Manually checking every prompt change hits a wall quickly. Promptfoo lets you compare multiple models and prompt variants simultaneously with a single YAML config, solving this problem quite cleanly. Where DeepEval defines metric objects in Python code, Promptfoo operates through YAML assertions. The philosophy differs, so pick whichever fits your taste and team situation.

yaml
# promptfooconfig.yaml
description: "Customer support chatbot regression tests"
 
prompts:
  - "You are a friendly customer support representative. Answer the following question: {{question}}"
  - "Customer question: {{question}}\n\nPlease respond concisely and accurately."
 
providers:
  - openai:gpt-4o
  - anthropic:claude-3-5-sonnet-20241022
 
tests:
  - vars:
      question: "I'd like a refund"
    assert:
      - type: contains
        value: "refund"
      - type: llm-rubric
        value: "Is the response empathetic and does it guide the user on next steps?"
      - type: not-contains
        value: "I don't know"
 
  - vars:
      question: "My delivery is taking too long"
    assert:
      - type: llm-rubric
        value: "Does the response include an apology?"
      - type: javascript
        # output is a Promptfoo built-in variable referring to the model's response text
        value: "output.length < 500"
bash
# Run in GitHub Actions (eval first, then generate dataset from results)
npx promptfoo eval --config promptfooconfig.yaml --output results.json
npx promptfoo generate dataset  # Automatically generates additional test cases from results

In practice, managing YAML starts to feel a bit burdensome as the number of cases grows. Promptfoo shines when comparing many prompt variants across multiple models, but once you need domain-specific metrics, the amount of custom assertion writing starts to increase.

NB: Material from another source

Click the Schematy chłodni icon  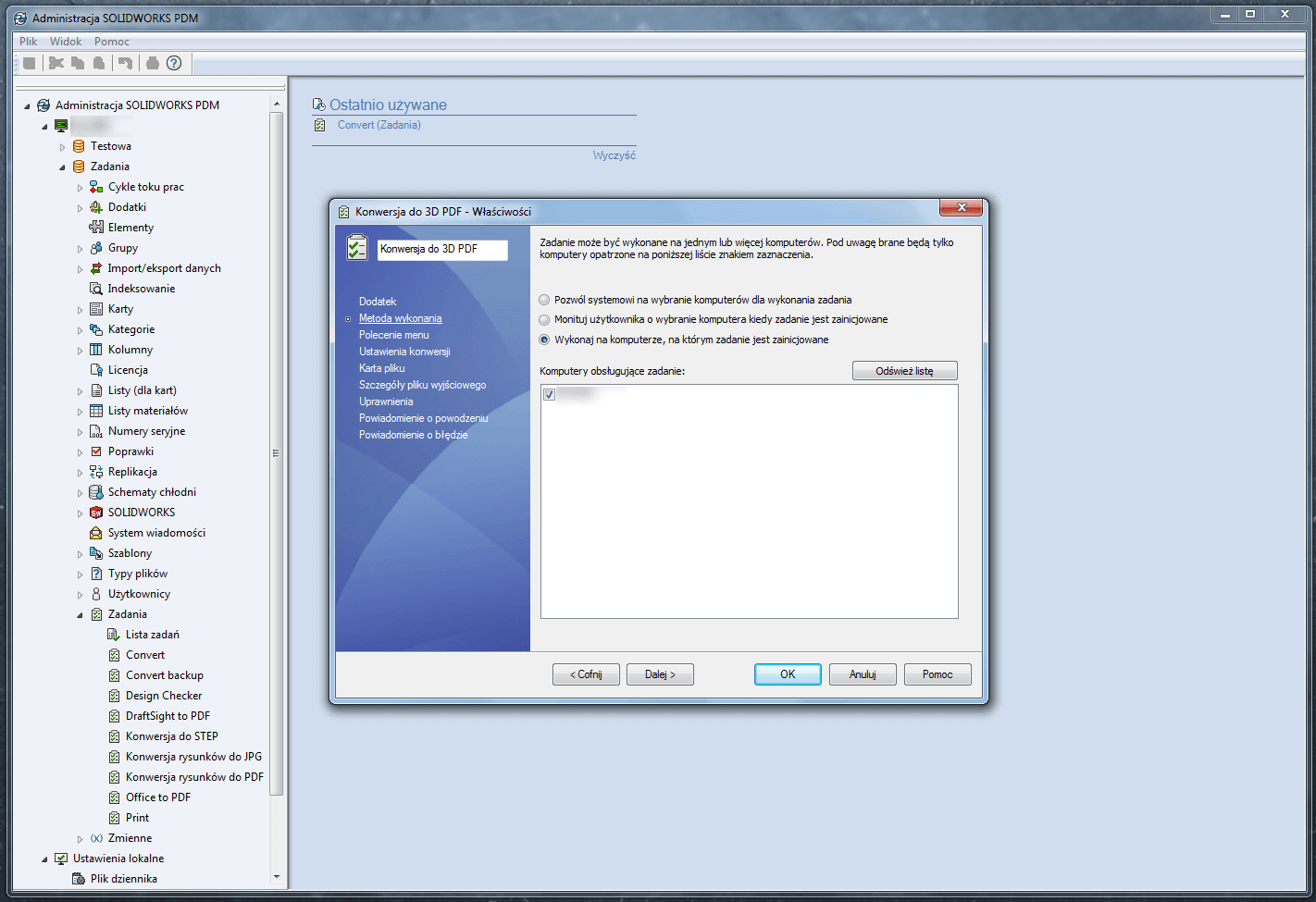pyautogui.click(x=95, y=491)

Example 3: Building Your Own for Agent Systems

Multi-step, tool-calling agent systems are an area that general-purpose tools struggle to cover. For example, checking "when a cancellation request comes in, did the agent call tools in the order get_order → cancel_order → notify_user?" requires awkward workarounds with off-the-shelf tools. In cases like this, building your own is the practical choice.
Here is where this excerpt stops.